11? No, this one goes to 12
Murray is not a fan of the way turbochargers blunt throttle response, so this V12 is naturally aspirated. Peak power is 654hp (488kW) at 11,500rpm, with another 600 revs before the redline. And it gets there nearly as quickly as an electric motor—from idle, the V12 will reach 12,100rpm in just 0.3 seconds. High-revving naturally aspirated engines are great for power but less impressive when it comes to torque, and the T.50 is no outlier. Peak torque is just 344lb-ft (467Nm) at 9,000rpm, but Gordon Murray Automotive says that, to ensure good drivability, the engine will produce 244lb-ft (331Nm) at 2,500rpm.

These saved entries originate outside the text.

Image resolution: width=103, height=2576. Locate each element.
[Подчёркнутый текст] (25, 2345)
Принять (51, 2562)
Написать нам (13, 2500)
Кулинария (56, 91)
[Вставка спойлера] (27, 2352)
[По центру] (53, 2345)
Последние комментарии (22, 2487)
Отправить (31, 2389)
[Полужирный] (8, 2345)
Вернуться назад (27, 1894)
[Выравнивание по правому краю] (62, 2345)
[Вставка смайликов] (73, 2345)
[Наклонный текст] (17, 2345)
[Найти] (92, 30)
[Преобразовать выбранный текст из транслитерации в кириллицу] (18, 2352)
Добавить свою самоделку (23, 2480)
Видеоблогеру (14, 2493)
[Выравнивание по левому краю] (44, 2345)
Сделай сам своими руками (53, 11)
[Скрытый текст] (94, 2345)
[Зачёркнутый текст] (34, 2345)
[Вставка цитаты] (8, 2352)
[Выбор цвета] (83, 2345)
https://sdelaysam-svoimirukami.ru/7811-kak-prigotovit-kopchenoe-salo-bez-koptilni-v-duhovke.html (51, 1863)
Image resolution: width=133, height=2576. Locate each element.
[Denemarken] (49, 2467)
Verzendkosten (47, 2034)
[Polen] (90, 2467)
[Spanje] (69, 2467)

In addition to performing well, Murray has insisted that the engine looks good, too, without the covers that dominate a modern engine bay. “Above all else, I wanted it to look clean like the BMW S70/2 engine [which powered the McLaren F1], which had no carbon or plastic covers. It was just inlet trumpets, cam covers, exhaust block and heads, and a few belt-driven ancillaries that I managed to squeeze out of sight. In designing the T.50 V12, I wanted it to be the antidote to the modern supercar where you can’t see the engine beneath carbon covers,” he said.
The mechanical orchestra has also been designed to sound good. In addition to the 12 cylinders and the gears that drive the camshafts, the engine sucks in air from intakes above the driver’s head, with varying thicknesses of carbon fiber in the roof that amplify sound within the cabin.
I imagine the driving experience of the T.50 will be radically different from that of the Valkyrie. Unlike Newey, Murray has eschewed paddle shifts and a semiautomatic gearbox, opting instead for driver engagement and a six-speed manual with a conventional H-pattern shift, built by Xtrac, which weighs just 117lbs (80.5kg). That said, I’m also unlikely to ever find out; just 100 T.50s will be built, each starting at $2.6 million, making the $3 million, 150-unit Valkyrie almost common by comparison.